You can use gfsh to perform health check, the following commands might be handy

gfsh>list members //to check on members

gfsh>list regions //to make sure regions are ready

do some standard get/put/query operation.

You can do the same checks programatically. If you have rest enabled. You can look at the Admin and Region endpoints exposed. See the below link for more information.

http://gemfire.docs.pivotal.io/97/geode/rest_apps/rest_api_reference.html

Regards,

Rajiv

Unmesh Joshi posted Apr 10, 2019 01:06 PM

Is there a way to check that programmatically from the gemfire client?

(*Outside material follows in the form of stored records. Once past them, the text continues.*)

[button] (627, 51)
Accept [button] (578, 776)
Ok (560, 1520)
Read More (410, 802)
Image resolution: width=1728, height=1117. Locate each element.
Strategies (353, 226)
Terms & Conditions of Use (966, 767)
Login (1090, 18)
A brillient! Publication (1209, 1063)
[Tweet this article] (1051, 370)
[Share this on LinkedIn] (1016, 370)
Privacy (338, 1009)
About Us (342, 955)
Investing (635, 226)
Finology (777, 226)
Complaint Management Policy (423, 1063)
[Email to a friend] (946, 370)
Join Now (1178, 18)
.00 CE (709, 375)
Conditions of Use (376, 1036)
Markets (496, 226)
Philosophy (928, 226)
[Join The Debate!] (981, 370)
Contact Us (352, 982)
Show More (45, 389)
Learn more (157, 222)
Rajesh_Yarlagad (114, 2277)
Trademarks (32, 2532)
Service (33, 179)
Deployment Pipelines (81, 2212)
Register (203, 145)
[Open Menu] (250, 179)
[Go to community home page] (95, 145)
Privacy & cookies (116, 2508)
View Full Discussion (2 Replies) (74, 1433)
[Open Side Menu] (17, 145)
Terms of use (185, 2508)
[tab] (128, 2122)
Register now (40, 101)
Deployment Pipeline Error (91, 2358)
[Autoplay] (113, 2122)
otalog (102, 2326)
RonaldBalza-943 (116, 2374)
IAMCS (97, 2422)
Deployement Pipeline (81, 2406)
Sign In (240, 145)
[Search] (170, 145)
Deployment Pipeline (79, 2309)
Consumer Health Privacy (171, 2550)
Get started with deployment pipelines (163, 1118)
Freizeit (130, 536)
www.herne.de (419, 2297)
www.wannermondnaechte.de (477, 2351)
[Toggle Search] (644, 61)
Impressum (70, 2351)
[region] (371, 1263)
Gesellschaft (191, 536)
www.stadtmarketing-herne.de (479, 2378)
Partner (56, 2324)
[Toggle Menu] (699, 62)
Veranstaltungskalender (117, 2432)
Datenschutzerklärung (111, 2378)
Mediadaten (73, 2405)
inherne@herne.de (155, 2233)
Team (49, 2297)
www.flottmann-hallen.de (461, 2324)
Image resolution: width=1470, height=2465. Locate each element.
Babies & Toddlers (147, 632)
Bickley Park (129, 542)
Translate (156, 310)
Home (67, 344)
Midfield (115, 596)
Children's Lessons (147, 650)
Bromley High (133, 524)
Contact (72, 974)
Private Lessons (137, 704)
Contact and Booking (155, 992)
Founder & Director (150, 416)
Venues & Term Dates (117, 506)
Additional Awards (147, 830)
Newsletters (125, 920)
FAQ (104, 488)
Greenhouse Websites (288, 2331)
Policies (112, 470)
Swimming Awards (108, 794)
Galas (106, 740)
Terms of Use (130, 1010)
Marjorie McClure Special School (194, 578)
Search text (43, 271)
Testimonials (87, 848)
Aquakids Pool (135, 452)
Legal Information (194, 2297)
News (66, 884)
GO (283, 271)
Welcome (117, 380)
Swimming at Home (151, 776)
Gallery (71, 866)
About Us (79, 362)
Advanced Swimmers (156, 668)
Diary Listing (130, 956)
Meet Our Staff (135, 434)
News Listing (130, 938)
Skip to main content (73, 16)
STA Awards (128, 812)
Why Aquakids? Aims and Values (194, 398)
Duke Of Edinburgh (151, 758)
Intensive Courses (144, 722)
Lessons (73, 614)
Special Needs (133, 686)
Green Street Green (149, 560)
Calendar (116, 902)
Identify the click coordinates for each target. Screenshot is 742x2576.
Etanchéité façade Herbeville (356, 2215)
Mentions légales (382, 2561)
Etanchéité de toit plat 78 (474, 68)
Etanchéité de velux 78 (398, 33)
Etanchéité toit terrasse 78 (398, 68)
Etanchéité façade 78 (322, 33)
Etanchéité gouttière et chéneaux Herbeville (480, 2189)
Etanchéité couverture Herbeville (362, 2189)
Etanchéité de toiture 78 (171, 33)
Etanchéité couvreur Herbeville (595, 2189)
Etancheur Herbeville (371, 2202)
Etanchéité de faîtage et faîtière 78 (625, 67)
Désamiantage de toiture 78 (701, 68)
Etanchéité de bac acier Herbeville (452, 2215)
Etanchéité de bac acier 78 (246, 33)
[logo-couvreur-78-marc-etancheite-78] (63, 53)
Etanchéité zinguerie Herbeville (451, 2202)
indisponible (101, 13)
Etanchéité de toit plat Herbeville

Unmesh Joshi posted Apr 10, 2019 01:16 PM

Submitted too early..

Is there a way to check that programmatically from the gemfire client with ClientCache java API? or using Rest API for the locator is the only way?

Rajiv CE posted Apr 10, 2019 01:19 PM

From client side, you can get the list or locators and servers using something like below

 List<String> currentServerNames = pool.getCurrentServerNames();
 List<InetSocketAddress> locators = pool.getLocators();
 
private static PoolImpl getPool(Region r) {
		PoolImpl result = null;
		String poolName = r.getAttributes().getPoolName();
		if (poolName != null) {
			result = (PoolImpl) PoolManager.find(poolName);
		}
		return result;
	}

and use the same client for doing region operations.

Regards,

Rajiv

Unmesh Joshi posted Apr 10, 2019 01:22 PM

and the semantics is same as "list members" from gfsh? Meaning if the servers have crashed they wont appear in the list?

Rajiv CE posted Apr 10, 2019 01:27 PM

Yes, it will only list available servers and will not include crashed servers or locators.

Amar Das posted May 02, 2019 06:59 PM

Hi Unmesh,

I am trying something very similar. But I am opting for Pivotal Cloud Cache. Reference https://docs.pivotal.io/p-cloud-cache/1-7/design-patterns.html - Bidirectional Replication Across a WAN.

Did you consider this option? How is your experience with Gemfire cluster so far?

Thanks/Amar Das